== PROBLEM DETAILS ==
List every line of the data below as a numbered list, skipping blank lines and leaving out the pictures.
## Start
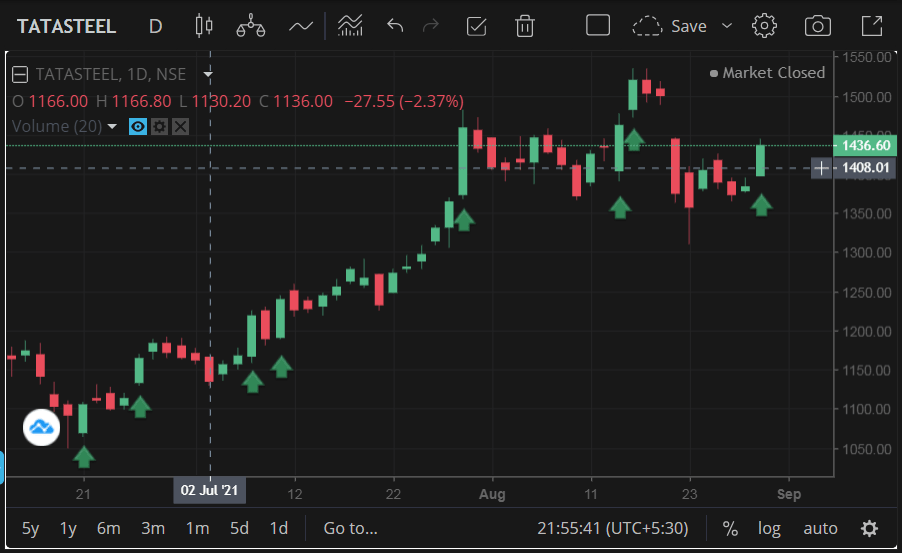902x553 pixels.
Task: Open the financials chart icon
Action: 349,26
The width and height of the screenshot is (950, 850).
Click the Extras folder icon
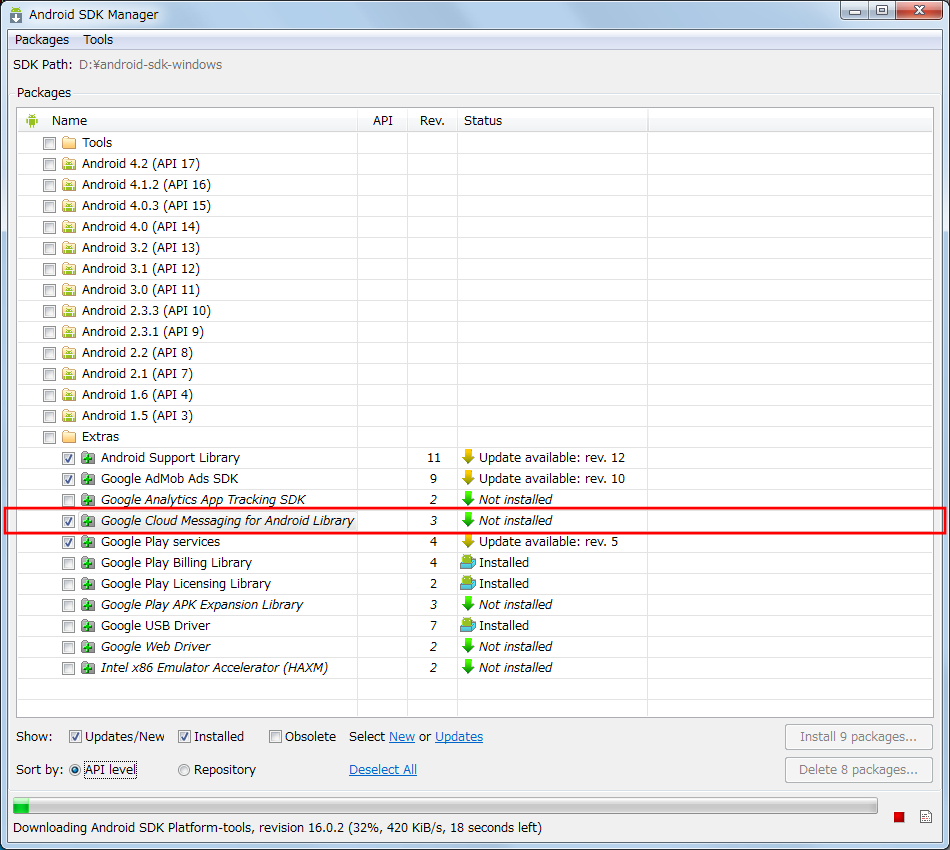point(69,437)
## End
== EXERCISE RESULT ==
1. 902x553 pixels.
2. Task: Open the financials chart icon
3. Action: 349,26
4. The width and height of the screenshot is (950, 850).
5. Click the Extras folder icon
6. point(69,437)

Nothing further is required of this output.